Un giorno con Antonio e Giovanni organizzammo un’uscita veloce all’alba tra il chiaro e lo scuro (alle 8 dovevamo andare al lavoro in fabbrica). Il posto stabilito era oltre un torrente denominato “Bozzente” vicino alla Cascina Visconta. Arrivai all’ora stabilita e appena passato il torrente, udii il ripetersi di alcuni colpi e poi il silenzio assoluto. Puntai subito in quella direzione e scorsi i miei due amici che alla mia vista senza quasi proferir parola, mi assalirono e misero mano alla mia cartucciera.
Cos’era successo? Giovanni che aveva un automatico a 5 colpi (non vi era limitazione) aveva dimenticato la cartucciera, e Antonio aveva solo una decina di cartucce in tasca, che bastavano per cacciare quell’oretta che avevamo a disposizione.
Appena passato il Bozzente però, con i cani ancora al guinzaglio, gli amici avevano capito dal loro comportamento della presenza del selvatico.
Il tempo di sciogliere i cani e caricare i fucili, ecco involarsi una quindicina di pernici.
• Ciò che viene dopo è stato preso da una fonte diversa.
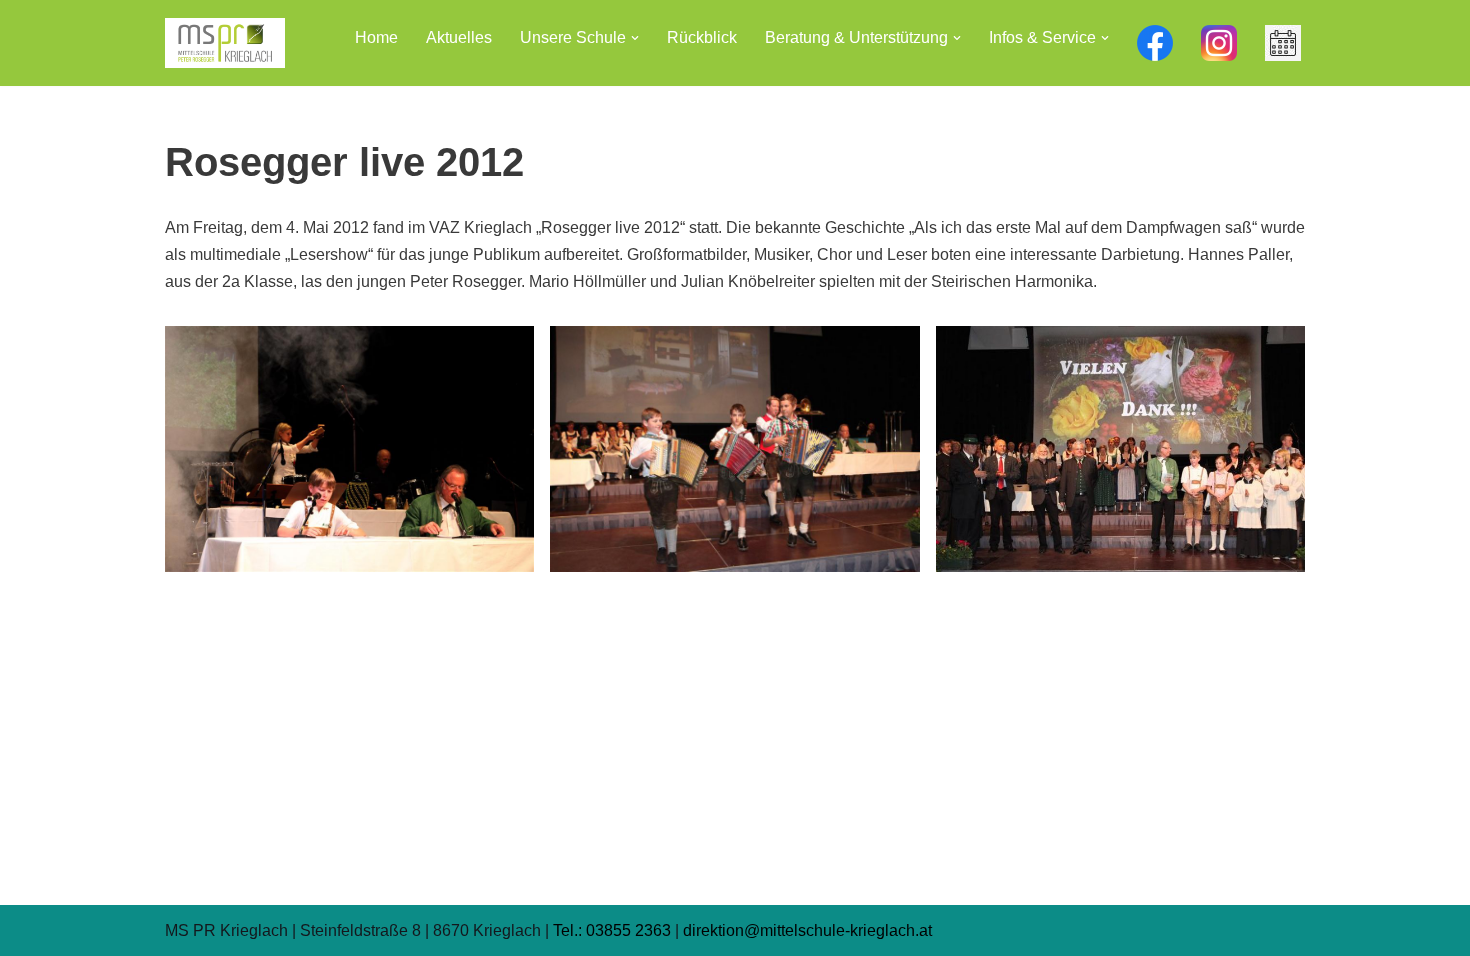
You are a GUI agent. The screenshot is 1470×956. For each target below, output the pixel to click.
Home (376, 37)
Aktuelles (459, 37)
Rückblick (702, 37)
Solo due caddero sotto i loro colpi e una, ferita, venne ricuperata da Tea. I miei compagni purtroppo senza cartucce hanno visto il mio arrivo come manna caduta dal cielo perché, normalizzata la situazione, abbiamo ritrovato le pernici a ridosso di un boschetto. Abbiamo rivisto i nostri cani ( Saur e Tea due Gordon ed un braccopointer Roki ) all’opera incarnierandone altre tre, ma non solo, perché l’amico Antonio che era entrato nel boschetto, gridò “Và che la ven!“ e sentimmo sparare un colpo. Dopo alcuni secondi, ecco uscire tra me e Giovanni una grossa lepre che vedemmo cadere colpita da due tiri.
Dopo qualche minuto l’amico Antonio chiedendo a cosa avevamo sparato, esce con in mano la lepre che aveva già abbattuto quando disse“ Va che la ven“, per prenderci in giro.
Cosi abbiamo concluso la veloce cacciata e con la stessa velocità siamo andati al lavoro.
Sono cose irripetibili oggi, ma amando i Cani più che sparare, si possono trovare alternative per continuare nella nostra passione restando Cacciatori e Cinofili.